In this series, we’ll look at how so-called “applicative parsers” work. In order to understand something, there’s nothing like building it for yourself, and so we’ll create a basic parser library from scratch, and then some useful “parser combinators”, and then finish off by building a complete JSON parser.

Now terms like “applicative parsers” and “parser combinators” can make this approach seem complicated, but rather than attempting to explain these concepts up front, we’ll just dive in and start coding.

We’ll build up to the complex stuff incrementally via a series of implementations, where each implementation is only slightly different from the previous one.
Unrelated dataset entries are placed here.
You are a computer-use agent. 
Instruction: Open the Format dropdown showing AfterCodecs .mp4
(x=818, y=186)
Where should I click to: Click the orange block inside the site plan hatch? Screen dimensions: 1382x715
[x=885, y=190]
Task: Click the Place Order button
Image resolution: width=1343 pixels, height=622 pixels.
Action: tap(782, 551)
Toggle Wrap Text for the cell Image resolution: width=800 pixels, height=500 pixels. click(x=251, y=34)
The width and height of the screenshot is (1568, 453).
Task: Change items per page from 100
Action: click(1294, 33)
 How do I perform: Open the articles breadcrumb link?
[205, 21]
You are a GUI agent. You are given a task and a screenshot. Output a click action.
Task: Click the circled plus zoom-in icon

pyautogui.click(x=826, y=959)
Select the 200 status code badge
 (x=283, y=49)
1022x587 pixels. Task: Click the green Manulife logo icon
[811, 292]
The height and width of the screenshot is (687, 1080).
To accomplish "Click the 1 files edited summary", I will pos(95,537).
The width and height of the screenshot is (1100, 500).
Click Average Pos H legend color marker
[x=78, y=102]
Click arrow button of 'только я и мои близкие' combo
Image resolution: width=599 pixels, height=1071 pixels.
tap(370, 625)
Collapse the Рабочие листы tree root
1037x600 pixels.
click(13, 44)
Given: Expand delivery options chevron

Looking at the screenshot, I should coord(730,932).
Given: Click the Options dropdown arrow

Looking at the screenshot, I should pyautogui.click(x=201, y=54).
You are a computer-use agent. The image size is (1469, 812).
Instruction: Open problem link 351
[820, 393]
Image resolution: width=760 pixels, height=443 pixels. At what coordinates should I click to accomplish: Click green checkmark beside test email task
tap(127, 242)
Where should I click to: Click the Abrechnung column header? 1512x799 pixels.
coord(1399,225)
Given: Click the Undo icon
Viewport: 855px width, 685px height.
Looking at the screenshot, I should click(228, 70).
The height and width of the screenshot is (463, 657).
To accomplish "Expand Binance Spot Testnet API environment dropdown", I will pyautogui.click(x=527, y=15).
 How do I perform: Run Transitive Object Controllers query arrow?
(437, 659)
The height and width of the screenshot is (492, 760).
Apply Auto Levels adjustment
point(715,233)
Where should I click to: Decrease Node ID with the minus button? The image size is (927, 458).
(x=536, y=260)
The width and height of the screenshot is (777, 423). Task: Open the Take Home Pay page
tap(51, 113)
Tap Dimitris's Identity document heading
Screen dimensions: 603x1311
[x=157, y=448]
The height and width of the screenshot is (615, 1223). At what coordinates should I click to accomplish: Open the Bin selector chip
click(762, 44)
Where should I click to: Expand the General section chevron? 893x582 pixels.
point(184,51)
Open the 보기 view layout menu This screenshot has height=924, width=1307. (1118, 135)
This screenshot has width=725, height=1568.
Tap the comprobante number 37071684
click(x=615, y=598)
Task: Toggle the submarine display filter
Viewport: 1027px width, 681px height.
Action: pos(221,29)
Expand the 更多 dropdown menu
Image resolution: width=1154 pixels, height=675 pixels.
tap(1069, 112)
By using this approach, I hope that at each stage the design and concepts will be easy to understand, and so by the end of this series, parser combinators will have become completely demystified.

There will be four posts in this series:

- In this, the first post, we’ll look at the basic concepts of parser combinators and build the core of the library.
- In the second post, we’ll build up a useful library of combinators.
- In the third post, we’ll work on providing helpful error messages.
- In the last post, we’ll build a JSON parser using this parser library.

Obviously, the focus here will not be on performance or efficiency, but I hope that it will give you the understanding that will then enable you to use libraries like FParsec effectively. And by the way, a big thank you to Stephan Tolksdorf, who created FParsec. You should make it your first port of call for all your .NET parsing needs!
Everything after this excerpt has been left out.